§ **EXCERPT PROVIDED**
☆ ☆ ☆ ☆ ☆ ☆ ☆
Okay, I decided to throw my two cents worth into the Cross-Blog Iraq Debate offered by
The Truth Laid Bear and
Stand Down. Since I am pro-war I answered the questions for the pro-war bloggers (I had to specify that because that kind logic is unusual for me). You'll have to forgive the length. Anyway, here goes:
1. Attacking Iraq has been publicly called a "pre-emption" of a threat from Saddam Hussein's regime, whose sins include launching regional wars of aggression. Do you think there is a clear and reliable difference between pre-emptive and aggressive warfare, and if so, what is it?
As far as a set of objective criteria, which, say, the United Nations could use to evaluate each and every instance, I don’t think that is possible. The UN is populated by too many authoritarian regimes and non-functional democracies that are motivated by regional alliances and self-interest to objectively evaluate any action. Remember, Hitler explained his attack on Poland as a response to a Polish attack, an assertion that was supported by his then-allies.
In addition, pre-emption is often best evaluated in a historical context. No rational person today could argue that it would have been unjustified for France or England to have initiated action against Germany before Hitler invaded Poland. Yet Nazi Germany may not have even met my criteria for justified pre-emption until it invaded Poland. Nevertheless, I believe that there are certain objective standards that can be applied to distinguish justified pre-emption from aggression.
Pre-emption is justified when the threat is from a country which
Has demonstrated, by word or deed or both, hostile intentions against the potential pre-emptor or allies the pre-emptor has agreed to protect,
Has exhibited a history of acting on its hostile intentions by initiating aggressive wars and/or has taken measures such as massing troops and materiel that preface an aggressive action, or supports non-state actors willing to carry out aggressive actions,
Has the means to act on its hostile intentions by conventional weapons or the possession or development of unconventional weapons and the means to deliver them by either its own technology or connections to proxy nations and/or non-state actors willing to carry out such aggressive actions for it.
Pre-emption is never legitimate when undertaken by an authoritarian regime or non-functional democracy against a functional democracy.
Note: I make a distinction between functional and non-functional democracies because merely holding or having held elections does not qualify a nation as a democracy. A functional democracy is one that not only has elections but also respects the rule of law and honors basic human rights, as well as the rights to freedom of speech and press and political rights of its people. For example, despite having held recent elections, Mugabe’s Zimbabwe, Hussein's Iraq, and Chavez’s Venezuela are non-functional democracies.
2. What do you feel are the prospects that an invasion of Iraq will succeed in a) maintaining it as a stable entity and b) in turning it into a democracy? Are there any precedents in the past 50 years that influence your answer?
☆ ☆ ☆ ☆ ☆ ☆ ☆
§ **JOB A**
Name every country that the blog post gives as an example of a non-functional democracy.
The blog post and the listing that follows it were drawn from unrelated sources.

§ **DATASET EXCERPTS**
☆ ☆ ☆ ☆ ☆ ☆ ☆
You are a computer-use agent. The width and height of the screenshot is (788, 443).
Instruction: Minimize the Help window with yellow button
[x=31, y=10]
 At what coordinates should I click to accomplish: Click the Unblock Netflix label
☆ ☆ ☆ ☆ ☆ ☆ ☆
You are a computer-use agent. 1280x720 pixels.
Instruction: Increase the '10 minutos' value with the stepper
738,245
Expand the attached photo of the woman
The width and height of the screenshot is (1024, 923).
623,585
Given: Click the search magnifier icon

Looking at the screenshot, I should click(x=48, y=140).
☆ ☆ ☆ ☆ ☆ ☆ ☆
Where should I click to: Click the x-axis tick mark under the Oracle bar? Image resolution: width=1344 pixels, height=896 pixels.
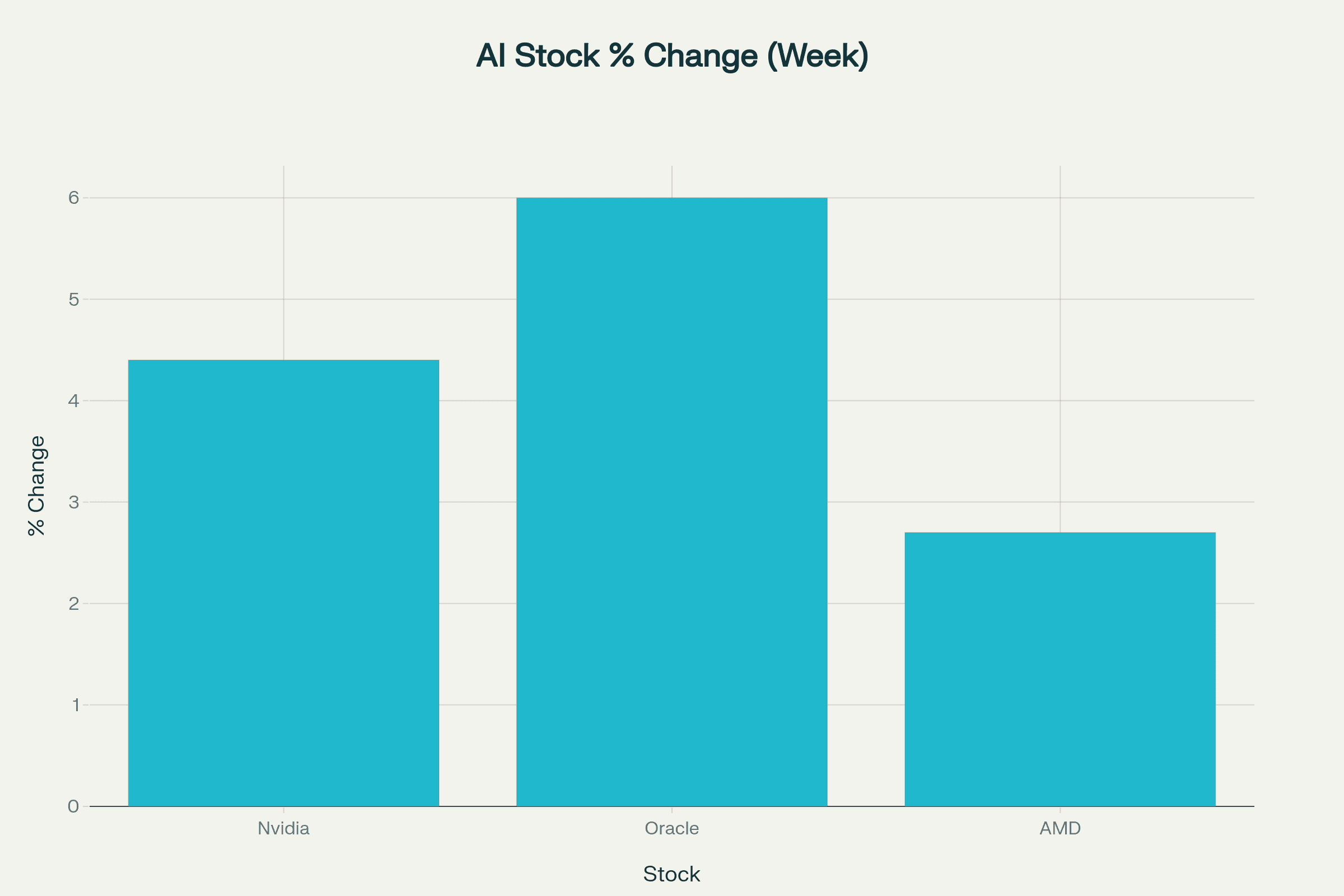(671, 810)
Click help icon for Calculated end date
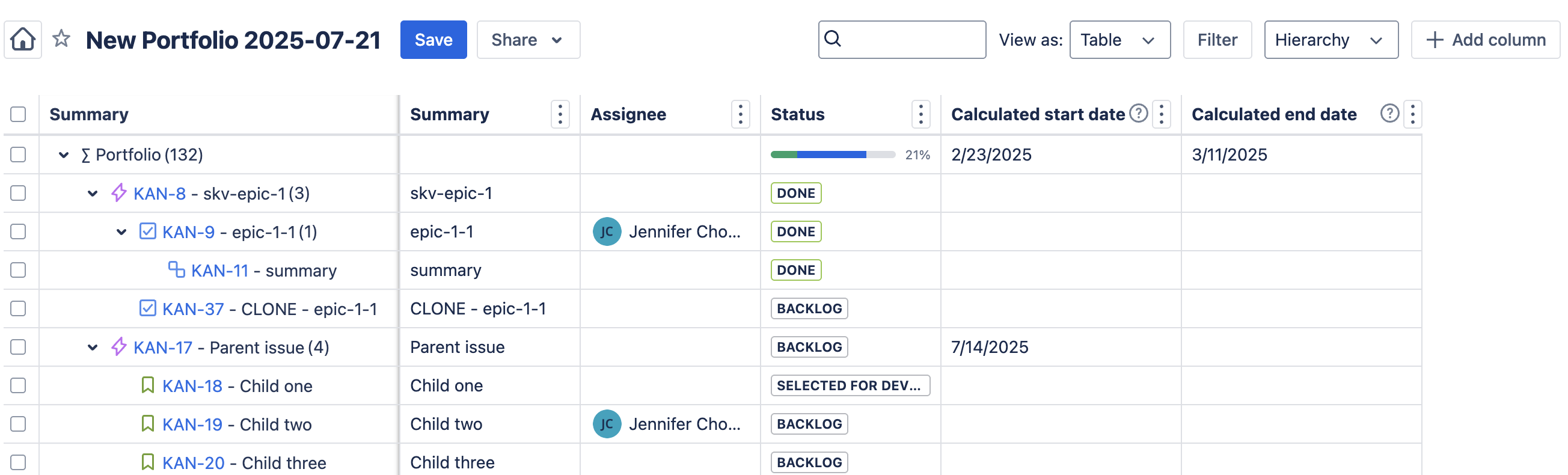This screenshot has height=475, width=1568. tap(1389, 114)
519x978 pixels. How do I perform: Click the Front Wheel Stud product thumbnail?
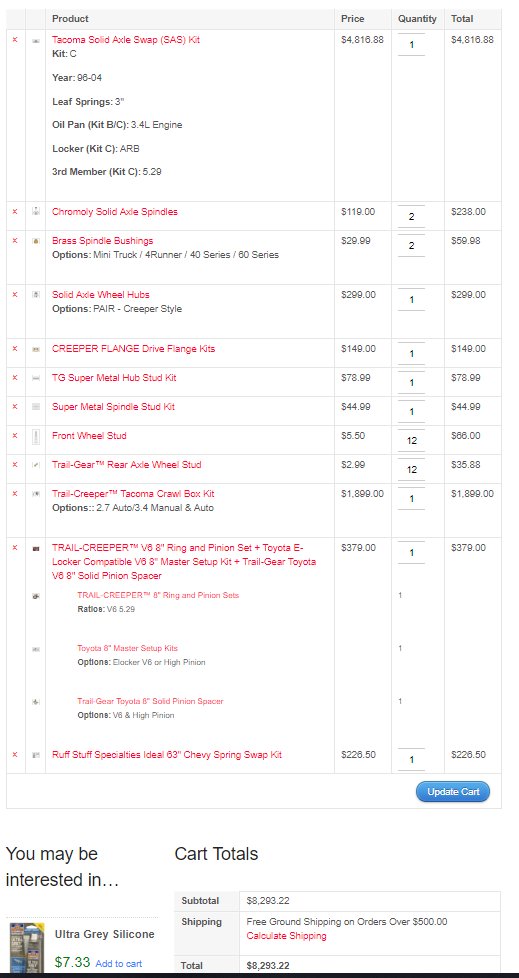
☆ ☆ ☆ ☆ ☆ ☆ ☆
§ **JOB B**
In the listing, copy the stretch from the line containing "You are a computer-use agent. The" through the line containing "At what coordinates", renaming "computer-use agent" to "desktop assistant" and leaving everything else unchanged.

§ **REPLY A**
Mugabe's Zimbabwe, Hussein's Iraq, and Chavez's Venezuela.

§ **REPLY B**
You are a desktop assistant. The width and height of the screenshot is (788, 443).
Instruction: Minimize the Help window with yellow button
[x=31, y=10]
 At what coordinates should I click to accomplish: Click the Unblock Netflix label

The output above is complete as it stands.